Nurzat Nurtaeva

Personal information
- National team: Kyrgyzstan
- Born: 9 January 2002 (age 24)

Sport
- Country: Kyrgyzstan
- Sport: Wrestling

Medal record
Women's freestyle wrestling
Representing Kyrgyzstan
World Championships
| Bronze medal – third place | 2025 Zagreb | 72 kg |
Asian Games
| Silver medal – second place | 2022 Hangzhou | 68 kg |
Asian Championships
| Bronze medal – third place | 2026 Bishkek | 72 kg |
CIS Games
| Gold medal – first place | 2023 Minsk | 72 kg |
U20 World Championships
| Silver medal – second place | 2022 Sofia | 68 kg |

= Nurzat Nurtaeva =

Kyrgyzstani freestyle wrestler (born 2002)

Nurzat Nurtaeva (Нурзат Нуртаева, born 9 January 2002) is a Kyrgyzstani freestyle wrestler who has competed in the 68 kg and 72 kg division. She is a gold medalist at the CIS Games, silver medalist at the Asian Games and a bronze medalist at the Asian and World Championships.

==Career==
In April 2022, Nurtaeva competed in her event at the 2022 Asian Wrestling Championships held in Ulaanbaatar, Mongolia. Four months later, she competed in the 72 kg event at the 2021 Islamic Solidarity Games held in Konya, Turkey. Also that month, she competed in the U20 World Wrestling Championships held in Sofia, Bulgaria, where she lost to Ami Ishii in the gold medal match.

Nurtaeva competed at the 2023 Asian Wrestling Championships held in Astana, Kazakhstan, where in the quarterfinals, she lost to Reetika Hooda, the latter in whom went on to win a bronze medal. In August, she competed in the women's 72 kg event at the 2023 CIS Games held in Minsk, Belarus, where she defeated Victoria Radkova in the gold medal match. She then competed in the women's 68 kg event at the 2022 Asian Games held in Hangzhou, China, where she lost to Zhou Feng in the gold medal match.

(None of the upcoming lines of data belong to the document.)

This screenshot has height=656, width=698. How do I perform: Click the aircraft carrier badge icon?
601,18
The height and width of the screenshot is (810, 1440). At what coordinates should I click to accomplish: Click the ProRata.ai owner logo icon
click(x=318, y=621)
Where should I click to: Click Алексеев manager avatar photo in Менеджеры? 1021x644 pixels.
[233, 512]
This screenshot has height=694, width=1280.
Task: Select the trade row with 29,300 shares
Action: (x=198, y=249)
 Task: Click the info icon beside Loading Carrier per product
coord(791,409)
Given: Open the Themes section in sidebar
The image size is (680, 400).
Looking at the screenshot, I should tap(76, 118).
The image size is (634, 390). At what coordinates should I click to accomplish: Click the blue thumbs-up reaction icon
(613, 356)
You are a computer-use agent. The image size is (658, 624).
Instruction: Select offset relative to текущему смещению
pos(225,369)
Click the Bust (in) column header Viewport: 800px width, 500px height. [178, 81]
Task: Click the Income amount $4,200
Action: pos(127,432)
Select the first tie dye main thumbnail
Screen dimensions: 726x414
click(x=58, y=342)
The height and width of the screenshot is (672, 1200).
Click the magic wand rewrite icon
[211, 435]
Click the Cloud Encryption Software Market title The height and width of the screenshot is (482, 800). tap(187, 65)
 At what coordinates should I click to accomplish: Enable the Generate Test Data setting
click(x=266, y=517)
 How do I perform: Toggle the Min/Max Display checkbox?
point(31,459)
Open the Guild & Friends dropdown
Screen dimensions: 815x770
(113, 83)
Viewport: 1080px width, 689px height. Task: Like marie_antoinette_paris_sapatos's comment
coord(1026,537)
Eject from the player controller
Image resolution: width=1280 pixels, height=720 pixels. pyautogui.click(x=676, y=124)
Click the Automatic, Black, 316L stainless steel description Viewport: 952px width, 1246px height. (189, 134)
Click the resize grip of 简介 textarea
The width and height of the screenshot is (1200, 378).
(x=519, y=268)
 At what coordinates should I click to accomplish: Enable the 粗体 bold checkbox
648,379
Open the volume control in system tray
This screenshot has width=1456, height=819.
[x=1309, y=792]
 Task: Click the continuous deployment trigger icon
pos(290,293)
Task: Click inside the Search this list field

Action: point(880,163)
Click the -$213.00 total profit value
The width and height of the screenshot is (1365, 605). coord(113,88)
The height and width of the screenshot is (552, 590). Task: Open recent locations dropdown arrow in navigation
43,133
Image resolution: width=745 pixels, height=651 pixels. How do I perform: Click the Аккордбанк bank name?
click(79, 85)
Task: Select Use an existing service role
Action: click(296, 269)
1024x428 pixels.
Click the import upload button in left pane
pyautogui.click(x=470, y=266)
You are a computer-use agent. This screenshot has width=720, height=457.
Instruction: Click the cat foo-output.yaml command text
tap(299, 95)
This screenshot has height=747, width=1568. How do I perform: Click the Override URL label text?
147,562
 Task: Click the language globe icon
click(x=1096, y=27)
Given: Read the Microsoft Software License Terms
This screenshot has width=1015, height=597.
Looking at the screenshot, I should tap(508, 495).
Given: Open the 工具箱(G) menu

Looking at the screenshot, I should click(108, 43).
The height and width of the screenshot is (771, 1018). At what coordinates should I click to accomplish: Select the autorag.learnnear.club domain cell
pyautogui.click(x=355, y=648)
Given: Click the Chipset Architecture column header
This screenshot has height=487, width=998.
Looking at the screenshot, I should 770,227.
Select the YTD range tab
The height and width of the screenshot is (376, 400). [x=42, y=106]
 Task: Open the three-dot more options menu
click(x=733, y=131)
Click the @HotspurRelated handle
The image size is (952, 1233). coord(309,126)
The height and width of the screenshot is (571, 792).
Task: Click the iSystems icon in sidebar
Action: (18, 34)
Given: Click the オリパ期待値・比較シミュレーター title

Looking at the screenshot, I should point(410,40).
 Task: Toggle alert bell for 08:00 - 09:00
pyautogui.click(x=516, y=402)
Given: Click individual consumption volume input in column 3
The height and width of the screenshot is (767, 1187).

In the first half of 2024, Nurtaeva competed in her event at the Asian Wrestling Championships and U23 Asian Wrestling Championships, winning a gold medal in the latter. She returned to the U23 Asian Wrestling Championships the following year and won the gold medal again. In September 2025, Nurtaeva competed in the 72 kg event at the World Wrestling Championships held in Zagreb, Croatia, where she won a bronze medal. The following month, she competed at the U23 World Wrestling Championships in the 72 kg category, where she won the gold medal.

In April 2026, Nurtaeva competed at the Asian Wrestling Championships and won a bronze medal in the 72 kg category.